An act of Congress violates separation of powers if it requires federal courts to exercise their Article III power "in a manner repugnant to the text, structure, and traditions of Article III". By setting a particular standard of review in the district court, Section 2 of the Act purports to direct a federal court in an area traditionally left to the federal court to decide. In fact, the establishment of a standard of review often dictates the rule of decision in a case, which is beyond Congress's constitutional power.
- The law failed to create any substantive rights. The law enacted by Congress only obliged the federal courts to review the rulings of the Florida state courts to determine if procedural due process had been afforded. However, there was no serious argument that the Florida courts had violated any constitutionally mandated procedural requirements.
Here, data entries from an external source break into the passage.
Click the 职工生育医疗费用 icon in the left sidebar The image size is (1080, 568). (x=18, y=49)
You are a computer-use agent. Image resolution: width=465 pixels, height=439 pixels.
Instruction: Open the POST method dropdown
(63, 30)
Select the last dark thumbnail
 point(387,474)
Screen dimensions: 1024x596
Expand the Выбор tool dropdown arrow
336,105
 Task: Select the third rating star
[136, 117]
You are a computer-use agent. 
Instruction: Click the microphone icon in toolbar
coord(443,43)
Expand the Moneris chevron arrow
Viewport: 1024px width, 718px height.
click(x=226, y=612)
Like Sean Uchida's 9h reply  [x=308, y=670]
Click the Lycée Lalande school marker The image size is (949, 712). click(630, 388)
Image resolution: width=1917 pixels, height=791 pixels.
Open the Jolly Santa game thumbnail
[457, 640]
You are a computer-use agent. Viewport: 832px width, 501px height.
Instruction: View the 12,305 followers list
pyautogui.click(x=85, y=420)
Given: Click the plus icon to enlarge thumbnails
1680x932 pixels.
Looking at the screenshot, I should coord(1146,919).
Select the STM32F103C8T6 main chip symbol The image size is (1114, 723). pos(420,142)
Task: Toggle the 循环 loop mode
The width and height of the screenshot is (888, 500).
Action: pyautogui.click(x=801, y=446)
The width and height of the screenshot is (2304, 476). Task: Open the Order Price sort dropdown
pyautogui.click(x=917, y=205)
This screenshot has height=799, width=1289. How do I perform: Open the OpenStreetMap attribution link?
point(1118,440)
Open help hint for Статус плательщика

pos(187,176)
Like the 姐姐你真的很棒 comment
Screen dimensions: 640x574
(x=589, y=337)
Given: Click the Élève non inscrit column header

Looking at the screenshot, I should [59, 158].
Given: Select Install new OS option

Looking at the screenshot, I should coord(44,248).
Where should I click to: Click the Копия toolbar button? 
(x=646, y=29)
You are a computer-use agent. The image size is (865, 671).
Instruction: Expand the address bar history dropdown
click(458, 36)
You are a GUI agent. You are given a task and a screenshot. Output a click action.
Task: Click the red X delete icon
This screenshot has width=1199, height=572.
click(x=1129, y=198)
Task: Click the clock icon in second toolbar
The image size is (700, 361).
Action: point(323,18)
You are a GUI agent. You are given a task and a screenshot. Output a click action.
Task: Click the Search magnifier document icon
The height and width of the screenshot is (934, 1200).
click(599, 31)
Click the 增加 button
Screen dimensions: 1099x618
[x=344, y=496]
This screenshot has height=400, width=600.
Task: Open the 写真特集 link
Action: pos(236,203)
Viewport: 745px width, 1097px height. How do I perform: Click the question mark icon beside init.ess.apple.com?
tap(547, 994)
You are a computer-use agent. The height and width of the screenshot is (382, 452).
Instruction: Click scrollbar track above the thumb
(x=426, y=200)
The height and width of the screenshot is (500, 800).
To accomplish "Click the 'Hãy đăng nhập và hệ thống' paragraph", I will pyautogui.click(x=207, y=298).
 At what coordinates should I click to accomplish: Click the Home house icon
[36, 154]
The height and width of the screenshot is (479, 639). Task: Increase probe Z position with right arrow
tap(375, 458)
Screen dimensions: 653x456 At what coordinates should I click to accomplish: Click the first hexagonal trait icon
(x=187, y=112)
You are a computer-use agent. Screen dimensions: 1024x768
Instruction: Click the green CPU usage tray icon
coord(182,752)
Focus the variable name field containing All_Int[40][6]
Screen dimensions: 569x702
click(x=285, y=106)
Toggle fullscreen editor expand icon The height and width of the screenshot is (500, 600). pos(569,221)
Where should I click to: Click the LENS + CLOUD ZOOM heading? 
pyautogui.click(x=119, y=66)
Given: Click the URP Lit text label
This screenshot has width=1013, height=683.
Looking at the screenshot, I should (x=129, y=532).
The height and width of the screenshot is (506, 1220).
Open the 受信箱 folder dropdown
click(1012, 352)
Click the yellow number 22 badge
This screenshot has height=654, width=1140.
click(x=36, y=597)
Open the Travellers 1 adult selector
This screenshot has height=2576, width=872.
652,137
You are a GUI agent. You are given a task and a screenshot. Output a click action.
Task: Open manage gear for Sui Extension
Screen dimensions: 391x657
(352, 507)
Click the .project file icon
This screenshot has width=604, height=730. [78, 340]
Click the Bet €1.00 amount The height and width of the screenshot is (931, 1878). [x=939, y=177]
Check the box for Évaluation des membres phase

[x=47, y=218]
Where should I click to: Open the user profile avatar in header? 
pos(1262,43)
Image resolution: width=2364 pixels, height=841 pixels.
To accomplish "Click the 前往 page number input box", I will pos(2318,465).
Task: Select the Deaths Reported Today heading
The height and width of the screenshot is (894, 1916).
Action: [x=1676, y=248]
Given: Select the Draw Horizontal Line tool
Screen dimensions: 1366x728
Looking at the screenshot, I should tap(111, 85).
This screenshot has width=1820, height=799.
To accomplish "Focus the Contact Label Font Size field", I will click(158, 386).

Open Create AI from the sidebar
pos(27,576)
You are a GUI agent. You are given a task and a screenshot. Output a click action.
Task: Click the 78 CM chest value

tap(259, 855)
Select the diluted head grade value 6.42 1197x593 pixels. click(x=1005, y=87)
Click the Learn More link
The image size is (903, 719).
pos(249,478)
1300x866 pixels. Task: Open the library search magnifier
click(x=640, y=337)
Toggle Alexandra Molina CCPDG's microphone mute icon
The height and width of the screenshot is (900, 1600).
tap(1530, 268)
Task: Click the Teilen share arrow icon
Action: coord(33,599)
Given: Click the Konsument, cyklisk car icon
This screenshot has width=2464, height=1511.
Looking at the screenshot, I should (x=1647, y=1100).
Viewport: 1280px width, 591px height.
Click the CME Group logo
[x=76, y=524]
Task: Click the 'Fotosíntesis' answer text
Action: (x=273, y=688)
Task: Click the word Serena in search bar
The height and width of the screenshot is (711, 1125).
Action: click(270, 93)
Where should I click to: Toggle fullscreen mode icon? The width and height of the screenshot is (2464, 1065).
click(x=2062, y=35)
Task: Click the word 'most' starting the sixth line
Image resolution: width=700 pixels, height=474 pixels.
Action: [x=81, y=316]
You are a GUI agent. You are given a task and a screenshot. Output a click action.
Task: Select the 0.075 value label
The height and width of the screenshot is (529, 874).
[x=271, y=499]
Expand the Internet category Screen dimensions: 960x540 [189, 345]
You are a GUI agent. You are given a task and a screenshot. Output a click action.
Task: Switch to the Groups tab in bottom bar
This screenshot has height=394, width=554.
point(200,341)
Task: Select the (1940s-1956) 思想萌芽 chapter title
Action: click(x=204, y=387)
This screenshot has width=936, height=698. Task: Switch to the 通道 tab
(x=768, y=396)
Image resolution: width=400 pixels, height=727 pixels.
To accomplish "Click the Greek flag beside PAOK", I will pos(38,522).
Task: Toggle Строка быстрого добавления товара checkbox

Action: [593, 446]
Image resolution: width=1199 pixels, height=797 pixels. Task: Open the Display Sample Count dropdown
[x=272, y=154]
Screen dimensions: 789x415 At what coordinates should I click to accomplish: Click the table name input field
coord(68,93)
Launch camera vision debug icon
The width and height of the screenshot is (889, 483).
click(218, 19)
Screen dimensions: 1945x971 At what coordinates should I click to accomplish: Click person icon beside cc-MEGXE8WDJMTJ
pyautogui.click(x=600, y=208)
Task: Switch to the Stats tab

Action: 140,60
Congress could have specified in the statute that the bill sought to enforce a substantive due process right to life, enacted pursuant to section five of the Fourteenth Amendment to the U.S. Constitution. However, the social conservatives who championed the legislation have been reluctant to rely on the rights created under this provision, as it has also been interpreted by the Supreme Court as providing the underpinning for the right to abortion and for refusal to receive life-saving medical assistance.
- Barack Obama, while on the campaign trail to the Presidency, twice expressed regret for having allowed the Senate to adjourn by unanimous consent, which then made it possible for a handful of senators to introduce the bill. In the Democratic primary debate on April 26, 2007, he characterized his failure to object to the Senate's adjournment as his biggest professional mistake and that the Senate deliberations "left the Senate with a bill that allowed Congress to intrude where it shouldn't have".